_Excerpted records:_
▼
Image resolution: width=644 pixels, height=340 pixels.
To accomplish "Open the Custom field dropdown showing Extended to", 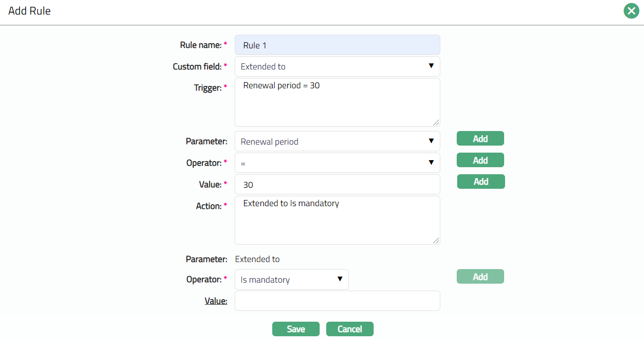I will pos(337,67).
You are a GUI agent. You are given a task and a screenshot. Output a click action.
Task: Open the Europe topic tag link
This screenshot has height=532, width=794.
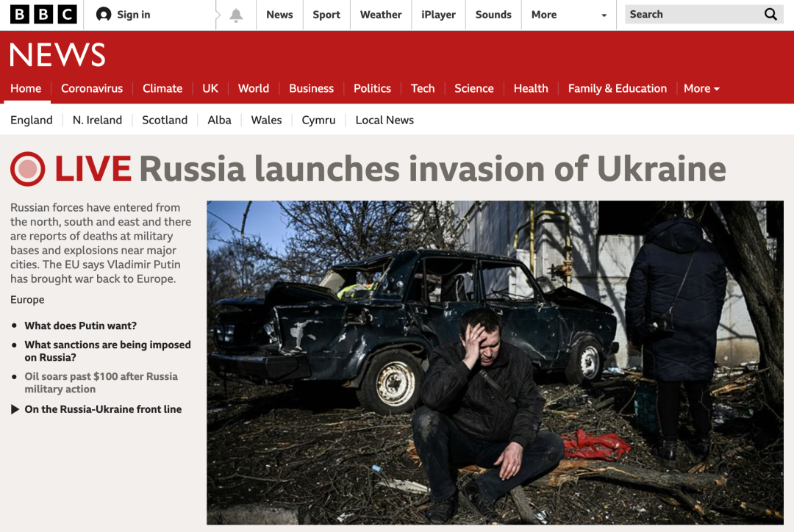click(x=27, y=300)
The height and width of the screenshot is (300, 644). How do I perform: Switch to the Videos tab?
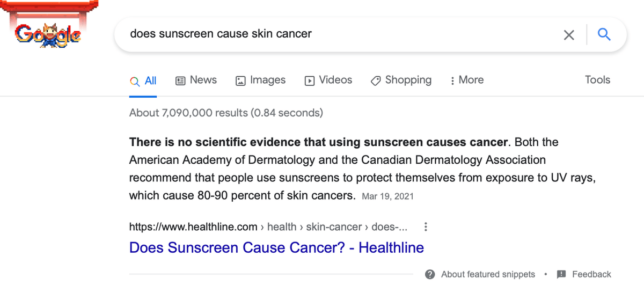click(335, 80)
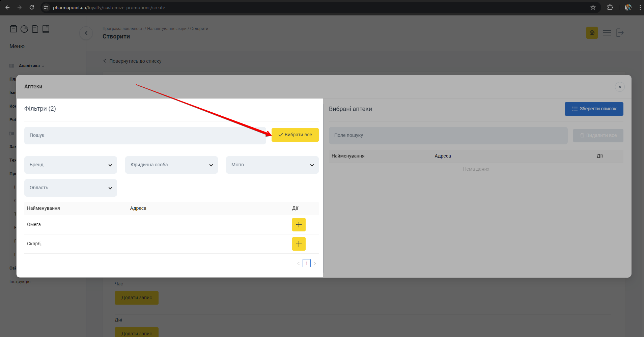The image size is (644, 337).
Task: Close the Аптеки dialog with X icon
Action: (620, 87)
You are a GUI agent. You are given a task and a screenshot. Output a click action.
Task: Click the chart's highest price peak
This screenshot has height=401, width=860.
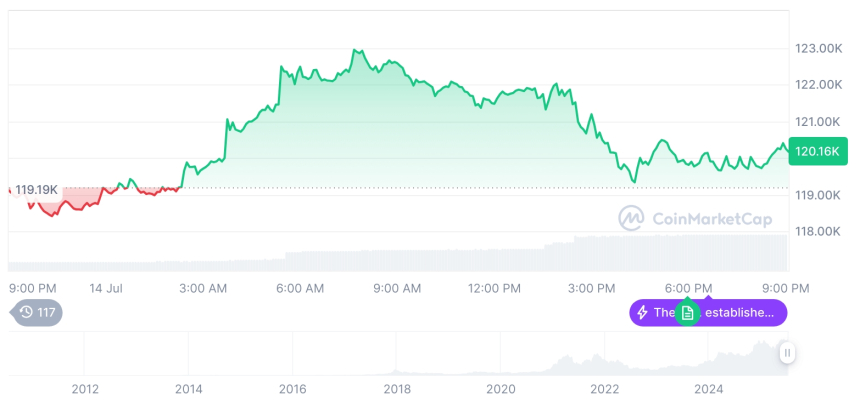(x=355, y=50)
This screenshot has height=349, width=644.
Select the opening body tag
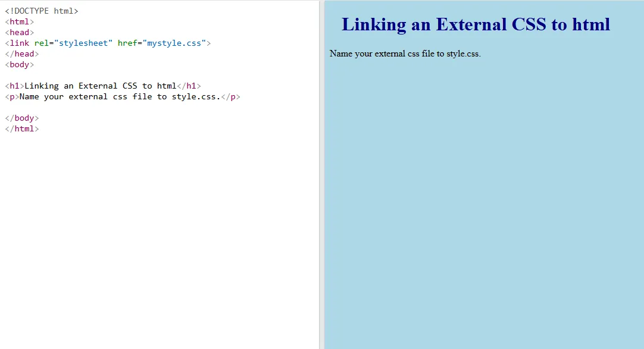(x=18, y=64)
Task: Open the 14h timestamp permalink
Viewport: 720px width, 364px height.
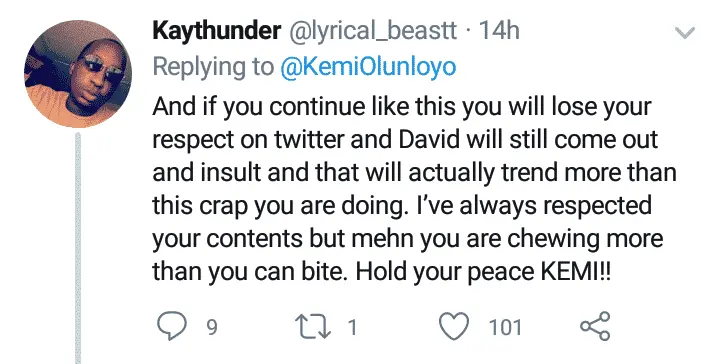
▲
_Work request:_ Print, exactly and without pictures, the lines from the one holding "This screenshot has height=349, width=644." through the last line of the entries above, both included.

_Expected output:_
This screenshot has height=349, width=644.
Select the opening body tag
(x=18, y=64)
Task: Open the 14h timestamp permalink
Viewport: 720px width, 364px height.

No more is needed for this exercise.